### ASSIGNMENT:
Beneath this instruction is a block of data; output from it exactly the lines that run from the one containing "in blue bubble" through the one containing "Given: Open the すべてのウェブサイトのデータ view selector", inclusive.

Pixel coordinate grounding data
*****
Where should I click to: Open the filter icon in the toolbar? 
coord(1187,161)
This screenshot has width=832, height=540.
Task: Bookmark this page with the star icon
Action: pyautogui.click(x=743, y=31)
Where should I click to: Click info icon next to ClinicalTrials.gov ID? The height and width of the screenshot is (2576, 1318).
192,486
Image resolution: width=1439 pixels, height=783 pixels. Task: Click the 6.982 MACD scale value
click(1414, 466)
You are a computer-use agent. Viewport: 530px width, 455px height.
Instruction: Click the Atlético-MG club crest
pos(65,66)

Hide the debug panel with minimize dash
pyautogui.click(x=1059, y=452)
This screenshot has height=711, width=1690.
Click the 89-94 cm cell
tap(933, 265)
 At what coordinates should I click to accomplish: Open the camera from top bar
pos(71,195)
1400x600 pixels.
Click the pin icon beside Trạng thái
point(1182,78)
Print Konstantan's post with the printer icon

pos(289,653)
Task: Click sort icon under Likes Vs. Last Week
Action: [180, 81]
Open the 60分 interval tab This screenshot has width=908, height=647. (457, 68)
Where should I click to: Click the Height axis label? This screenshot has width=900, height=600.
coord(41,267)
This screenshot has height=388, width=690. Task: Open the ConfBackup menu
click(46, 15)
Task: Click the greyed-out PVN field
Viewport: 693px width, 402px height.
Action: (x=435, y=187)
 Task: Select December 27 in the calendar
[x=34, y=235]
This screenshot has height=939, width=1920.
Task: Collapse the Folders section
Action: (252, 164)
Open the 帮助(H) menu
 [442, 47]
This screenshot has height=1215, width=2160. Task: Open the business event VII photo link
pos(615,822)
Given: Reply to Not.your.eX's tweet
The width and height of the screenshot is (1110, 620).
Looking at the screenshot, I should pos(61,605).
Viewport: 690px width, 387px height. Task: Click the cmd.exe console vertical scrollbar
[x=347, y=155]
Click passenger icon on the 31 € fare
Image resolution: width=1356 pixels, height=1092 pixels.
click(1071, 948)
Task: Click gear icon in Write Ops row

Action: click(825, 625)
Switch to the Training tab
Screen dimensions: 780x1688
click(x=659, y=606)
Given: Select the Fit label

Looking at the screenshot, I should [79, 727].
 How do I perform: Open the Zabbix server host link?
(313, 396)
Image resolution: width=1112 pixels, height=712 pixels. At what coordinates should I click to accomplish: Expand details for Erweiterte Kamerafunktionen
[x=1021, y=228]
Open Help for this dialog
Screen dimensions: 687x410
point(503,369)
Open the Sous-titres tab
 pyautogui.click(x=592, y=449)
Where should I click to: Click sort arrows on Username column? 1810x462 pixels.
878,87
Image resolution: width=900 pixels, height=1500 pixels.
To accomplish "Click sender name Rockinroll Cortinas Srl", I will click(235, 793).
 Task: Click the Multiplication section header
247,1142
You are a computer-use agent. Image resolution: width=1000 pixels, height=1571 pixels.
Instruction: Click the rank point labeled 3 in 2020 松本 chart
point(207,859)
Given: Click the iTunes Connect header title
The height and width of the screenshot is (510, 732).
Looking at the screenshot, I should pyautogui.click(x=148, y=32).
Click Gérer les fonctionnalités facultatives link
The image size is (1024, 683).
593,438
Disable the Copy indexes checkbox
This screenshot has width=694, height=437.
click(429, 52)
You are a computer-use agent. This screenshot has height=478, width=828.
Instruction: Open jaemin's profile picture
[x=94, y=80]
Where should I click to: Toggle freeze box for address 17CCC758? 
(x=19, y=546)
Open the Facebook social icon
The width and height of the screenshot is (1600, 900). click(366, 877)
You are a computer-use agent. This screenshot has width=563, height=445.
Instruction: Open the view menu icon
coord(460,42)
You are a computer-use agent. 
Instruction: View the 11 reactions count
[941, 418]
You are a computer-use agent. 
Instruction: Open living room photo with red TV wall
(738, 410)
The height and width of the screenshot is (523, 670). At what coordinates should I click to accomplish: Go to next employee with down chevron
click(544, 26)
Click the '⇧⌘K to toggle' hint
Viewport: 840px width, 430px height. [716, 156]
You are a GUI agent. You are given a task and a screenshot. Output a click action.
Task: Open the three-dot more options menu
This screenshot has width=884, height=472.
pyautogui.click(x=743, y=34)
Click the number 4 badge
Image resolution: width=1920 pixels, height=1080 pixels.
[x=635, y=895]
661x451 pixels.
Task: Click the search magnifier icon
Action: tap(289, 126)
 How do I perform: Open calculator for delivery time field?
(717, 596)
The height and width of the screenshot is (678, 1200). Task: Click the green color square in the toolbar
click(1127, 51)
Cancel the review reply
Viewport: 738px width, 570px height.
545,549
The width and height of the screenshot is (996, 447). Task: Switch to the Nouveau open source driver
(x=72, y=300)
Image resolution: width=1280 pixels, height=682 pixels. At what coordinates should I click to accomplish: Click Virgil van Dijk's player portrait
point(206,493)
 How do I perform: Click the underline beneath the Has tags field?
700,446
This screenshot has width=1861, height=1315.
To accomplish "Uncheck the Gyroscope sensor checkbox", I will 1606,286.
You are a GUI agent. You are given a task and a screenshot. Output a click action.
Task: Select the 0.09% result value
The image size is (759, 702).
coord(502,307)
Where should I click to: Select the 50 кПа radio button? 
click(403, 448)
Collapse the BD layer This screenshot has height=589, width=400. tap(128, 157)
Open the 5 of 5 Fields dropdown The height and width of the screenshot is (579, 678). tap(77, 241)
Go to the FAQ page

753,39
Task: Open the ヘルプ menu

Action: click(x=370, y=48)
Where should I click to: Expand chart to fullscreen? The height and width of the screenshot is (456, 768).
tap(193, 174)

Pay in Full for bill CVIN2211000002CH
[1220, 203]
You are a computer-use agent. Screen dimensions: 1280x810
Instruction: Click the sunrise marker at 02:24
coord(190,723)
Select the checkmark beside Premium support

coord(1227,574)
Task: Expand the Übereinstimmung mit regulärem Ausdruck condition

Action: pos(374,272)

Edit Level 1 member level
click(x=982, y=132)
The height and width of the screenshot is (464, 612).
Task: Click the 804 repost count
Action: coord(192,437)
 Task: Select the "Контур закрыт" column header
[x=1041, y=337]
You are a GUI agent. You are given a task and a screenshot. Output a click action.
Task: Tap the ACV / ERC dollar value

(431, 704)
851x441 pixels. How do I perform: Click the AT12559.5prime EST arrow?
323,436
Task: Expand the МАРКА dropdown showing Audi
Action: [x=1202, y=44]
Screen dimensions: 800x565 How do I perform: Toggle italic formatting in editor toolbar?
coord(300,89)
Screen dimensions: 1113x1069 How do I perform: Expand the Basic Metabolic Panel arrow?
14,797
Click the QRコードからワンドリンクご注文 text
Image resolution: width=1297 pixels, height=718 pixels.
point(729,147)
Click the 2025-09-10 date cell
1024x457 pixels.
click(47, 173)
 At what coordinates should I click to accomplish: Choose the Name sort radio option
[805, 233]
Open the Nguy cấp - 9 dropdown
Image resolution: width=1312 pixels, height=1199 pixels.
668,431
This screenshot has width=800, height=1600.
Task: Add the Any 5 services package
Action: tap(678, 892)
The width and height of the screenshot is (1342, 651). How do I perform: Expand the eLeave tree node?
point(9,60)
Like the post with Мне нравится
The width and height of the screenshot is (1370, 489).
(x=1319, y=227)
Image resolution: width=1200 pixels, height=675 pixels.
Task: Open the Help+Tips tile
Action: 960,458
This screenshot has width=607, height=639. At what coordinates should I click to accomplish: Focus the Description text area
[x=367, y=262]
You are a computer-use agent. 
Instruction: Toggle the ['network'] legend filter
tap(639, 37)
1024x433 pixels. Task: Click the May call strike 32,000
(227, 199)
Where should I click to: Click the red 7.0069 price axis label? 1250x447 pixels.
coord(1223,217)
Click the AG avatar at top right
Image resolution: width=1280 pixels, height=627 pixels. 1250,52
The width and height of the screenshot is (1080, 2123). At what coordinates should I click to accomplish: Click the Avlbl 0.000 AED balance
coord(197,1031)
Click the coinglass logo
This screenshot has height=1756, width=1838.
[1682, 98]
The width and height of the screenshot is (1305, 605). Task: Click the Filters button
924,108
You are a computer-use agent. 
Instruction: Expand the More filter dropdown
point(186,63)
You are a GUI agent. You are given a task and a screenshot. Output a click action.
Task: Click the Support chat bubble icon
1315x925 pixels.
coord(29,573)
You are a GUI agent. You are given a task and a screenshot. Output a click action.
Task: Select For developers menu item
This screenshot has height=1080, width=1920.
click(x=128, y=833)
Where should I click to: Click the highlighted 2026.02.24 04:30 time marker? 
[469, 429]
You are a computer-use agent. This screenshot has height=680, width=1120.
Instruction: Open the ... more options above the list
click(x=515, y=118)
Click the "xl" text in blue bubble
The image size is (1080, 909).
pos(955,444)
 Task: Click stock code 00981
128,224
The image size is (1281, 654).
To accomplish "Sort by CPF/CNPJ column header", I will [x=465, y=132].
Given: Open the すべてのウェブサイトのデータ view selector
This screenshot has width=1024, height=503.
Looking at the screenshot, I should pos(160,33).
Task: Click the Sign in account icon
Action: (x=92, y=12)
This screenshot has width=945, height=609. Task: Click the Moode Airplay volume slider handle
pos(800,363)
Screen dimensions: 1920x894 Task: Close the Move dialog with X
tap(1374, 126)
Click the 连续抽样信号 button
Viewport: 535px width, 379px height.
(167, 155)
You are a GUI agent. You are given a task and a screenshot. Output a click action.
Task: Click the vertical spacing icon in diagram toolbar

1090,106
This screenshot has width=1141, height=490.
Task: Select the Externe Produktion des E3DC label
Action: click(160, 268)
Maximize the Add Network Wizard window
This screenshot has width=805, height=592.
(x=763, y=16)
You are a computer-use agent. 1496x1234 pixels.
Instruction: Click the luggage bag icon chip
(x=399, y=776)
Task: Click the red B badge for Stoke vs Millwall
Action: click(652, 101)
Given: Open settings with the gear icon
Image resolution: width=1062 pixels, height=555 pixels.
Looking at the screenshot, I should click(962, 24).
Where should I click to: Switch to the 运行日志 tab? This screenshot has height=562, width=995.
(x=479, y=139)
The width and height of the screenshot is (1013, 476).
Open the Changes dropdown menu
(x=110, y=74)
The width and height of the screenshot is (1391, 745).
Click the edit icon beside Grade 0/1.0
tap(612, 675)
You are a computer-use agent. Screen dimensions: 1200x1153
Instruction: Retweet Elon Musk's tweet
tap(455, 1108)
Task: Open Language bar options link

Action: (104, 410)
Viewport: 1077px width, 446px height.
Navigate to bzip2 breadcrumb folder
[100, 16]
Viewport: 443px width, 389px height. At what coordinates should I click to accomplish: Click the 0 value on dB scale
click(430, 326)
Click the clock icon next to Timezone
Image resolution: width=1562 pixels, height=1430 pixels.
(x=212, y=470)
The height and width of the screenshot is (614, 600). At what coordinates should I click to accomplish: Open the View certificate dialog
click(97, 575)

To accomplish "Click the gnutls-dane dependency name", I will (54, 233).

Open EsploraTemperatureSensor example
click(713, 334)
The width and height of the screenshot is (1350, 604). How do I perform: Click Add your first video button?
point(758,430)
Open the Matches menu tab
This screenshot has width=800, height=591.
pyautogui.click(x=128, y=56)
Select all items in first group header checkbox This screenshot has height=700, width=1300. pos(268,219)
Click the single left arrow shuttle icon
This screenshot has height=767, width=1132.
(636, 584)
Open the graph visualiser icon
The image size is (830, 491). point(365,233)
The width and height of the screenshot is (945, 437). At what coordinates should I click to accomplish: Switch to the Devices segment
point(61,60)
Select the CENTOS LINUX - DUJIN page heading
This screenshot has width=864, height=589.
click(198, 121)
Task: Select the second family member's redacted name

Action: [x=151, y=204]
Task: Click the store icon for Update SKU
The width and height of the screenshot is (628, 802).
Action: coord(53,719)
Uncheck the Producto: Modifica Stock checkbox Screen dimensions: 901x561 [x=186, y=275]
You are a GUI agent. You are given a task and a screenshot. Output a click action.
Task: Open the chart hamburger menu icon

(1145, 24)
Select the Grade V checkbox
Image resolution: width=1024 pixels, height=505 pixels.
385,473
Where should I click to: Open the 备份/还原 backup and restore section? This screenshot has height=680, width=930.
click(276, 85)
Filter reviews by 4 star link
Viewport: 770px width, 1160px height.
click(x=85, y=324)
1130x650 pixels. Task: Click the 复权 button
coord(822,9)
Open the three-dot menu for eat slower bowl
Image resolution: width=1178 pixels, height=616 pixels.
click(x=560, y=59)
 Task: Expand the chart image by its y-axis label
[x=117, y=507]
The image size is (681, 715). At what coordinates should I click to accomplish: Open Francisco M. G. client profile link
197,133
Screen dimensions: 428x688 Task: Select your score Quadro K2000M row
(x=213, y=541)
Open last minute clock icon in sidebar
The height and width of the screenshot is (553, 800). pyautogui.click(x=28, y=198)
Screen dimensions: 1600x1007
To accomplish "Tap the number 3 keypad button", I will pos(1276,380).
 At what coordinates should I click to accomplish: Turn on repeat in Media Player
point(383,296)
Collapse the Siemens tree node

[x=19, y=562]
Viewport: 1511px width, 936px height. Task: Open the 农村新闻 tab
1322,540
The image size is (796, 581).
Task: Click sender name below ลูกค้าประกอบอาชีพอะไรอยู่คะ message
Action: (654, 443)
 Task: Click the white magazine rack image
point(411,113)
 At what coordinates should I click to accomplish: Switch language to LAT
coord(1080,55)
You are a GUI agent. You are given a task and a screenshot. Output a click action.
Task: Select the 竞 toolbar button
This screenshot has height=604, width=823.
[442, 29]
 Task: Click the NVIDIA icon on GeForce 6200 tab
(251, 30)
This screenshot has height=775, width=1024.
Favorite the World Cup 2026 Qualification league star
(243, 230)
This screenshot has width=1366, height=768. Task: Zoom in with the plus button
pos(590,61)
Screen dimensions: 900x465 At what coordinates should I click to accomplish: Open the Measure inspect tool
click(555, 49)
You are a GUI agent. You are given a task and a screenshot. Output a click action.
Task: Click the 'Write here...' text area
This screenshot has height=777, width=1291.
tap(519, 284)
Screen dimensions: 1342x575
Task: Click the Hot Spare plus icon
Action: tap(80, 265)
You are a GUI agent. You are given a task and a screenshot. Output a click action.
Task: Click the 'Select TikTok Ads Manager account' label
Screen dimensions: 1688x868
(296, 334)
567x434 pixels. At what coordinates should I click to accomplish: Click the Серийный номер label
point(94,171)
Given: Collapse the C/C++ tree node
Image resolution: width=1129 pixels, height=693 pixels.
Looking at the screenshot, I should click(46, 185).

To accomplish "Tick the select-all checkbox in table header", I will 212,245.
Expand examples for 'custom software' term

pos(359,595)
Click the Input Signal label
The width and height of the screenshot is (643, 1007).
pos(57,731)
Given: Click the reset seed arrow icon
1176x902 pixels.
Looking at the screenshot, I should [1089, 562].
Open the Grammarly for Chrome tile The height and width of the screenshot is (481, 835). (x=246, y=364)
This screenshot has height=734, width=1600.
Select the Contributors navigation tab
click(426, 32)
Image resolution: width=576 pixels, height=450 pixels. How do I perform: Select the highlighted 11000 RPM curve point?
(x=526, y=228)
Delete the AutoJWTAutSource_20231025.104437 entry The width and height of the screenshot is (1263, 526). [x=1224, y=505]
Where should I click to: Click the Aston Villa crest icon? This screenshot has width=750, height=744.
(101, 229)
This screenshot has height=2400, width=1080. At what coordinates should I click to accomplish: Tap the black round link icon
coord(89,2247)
*****
### ANSWER BELOW:
Click the "xl" text in blue bubble
The image size is (1080, 909).
pos(955,444)
 Task: Click stock code 00981
128,224
The image size is (1281, 654).
To accomplish "Sort by CPF/CNPJ column header", I will [x=465, y=132].
Given: Open the すべてのウェブサイトのデータ view selector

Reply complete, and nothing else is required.